Couple survives breast cancer
Published 12:10 am Sunday, October 10, 2010
Editor’s note: This is the second profile in a month-long series focusing on breast cancer survivors.
Both Nikki Brown and her husband, Demond, wanted to be strong for each other.
Alone, each felt scared of the future.
Together, husband and wife faced fear head-on and beat the most difficult obstacle of their lives — Nikki Brown’s breast cancer diagnosis.
“Never say never,” Nikki Brown said. “Never say it can’t happen to you.”
Her husband found the lump in 2007, while the two were wrestling one day, but she did not get it checked out until the lump grew so large it could be seen through her skin.
“I noticed it wouldn’t move but it was almost protruding through my skin,” Nikki Brown said.
When doctors left her in an examining room for 45 minutes while they tested the biopsy of the lump, Brown began to worry. Until this point, she thought it was probably a benign lump.
Doctors offered her two choices: remove the lump or remove the entire breast to keep the cancer from spreading.
“I didn’t have to think about that,” Nikki Brown said. “I told her to remove the whole breast. So, right now I have no breast on the right side.

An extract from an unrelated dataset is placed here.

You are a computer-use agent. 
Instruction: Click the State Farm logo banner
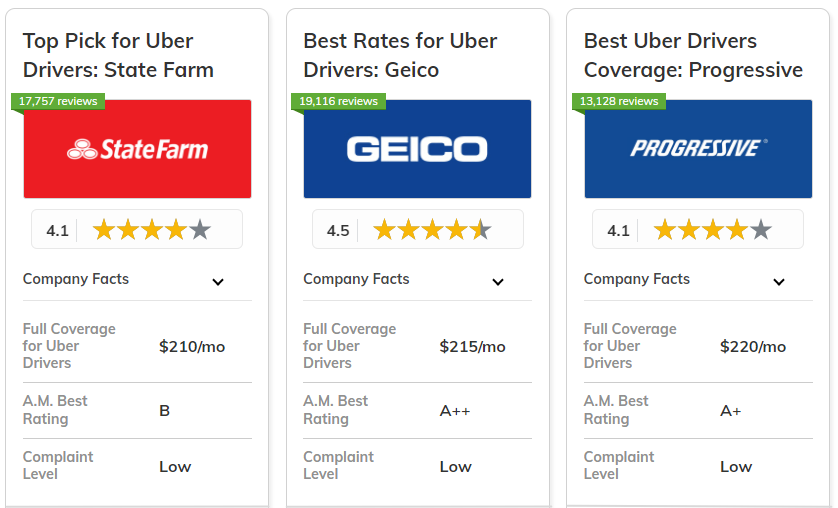[137, 150]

It has been completely removed.”
After removing her breast, she underwent chemotherapy every two weeks for six months until the cancer was completely gone.
Opting to not do reconstructive surgery, she now uses a silicone breast insert, which she places under her clothing.
Her aggressive chemotherapy caused her hair to fall out after one treatment.
Devastated that her hair fell out in large patches, Nikki Brown turned to her husband for support.
“He just looked at me and said, don’t worry about it, I’m a barber,” Nikki Brown said.
And on the days when she felt unattractive, he was always there to boost her spirits.
“I never looked at her as being ugly,” Demond Brown said. “Even though her skin changed color, she still had the same facial features.”
His wife’s hands, feet and tongue turned a dark shade from the chemotherapy treatments.
“No matter what, I’m going to love her,” Demond said. “I’m going to always think she’s sexy, because she is.”
But for as confident as Demond appeared to his wife, he too had moments when the uncertainty was too much for him to bear.
“There were days I would go in the bathroom to cry because I didn’t know what the outcome was going to be,” Demond Brown said. “She was strong through the whole ordeal. I can’t say the same about myself.”
Guiding his wife through her treatments was all too familiar for him because when he was 18 his mother had breast cancer.
“You appreciate somebody more when they’re strong and come through something like this,” Demond Brown said.
The Browns cherish every day they spend together and are thankful Nikki is a survivor for three years now.
She urges every man and woman to have a doctor screen them for breast cancer early and often.
“It doesn’t matter what age you are, you can be inflicted with this disease,” she said. “I just hope that one they do have a cure.”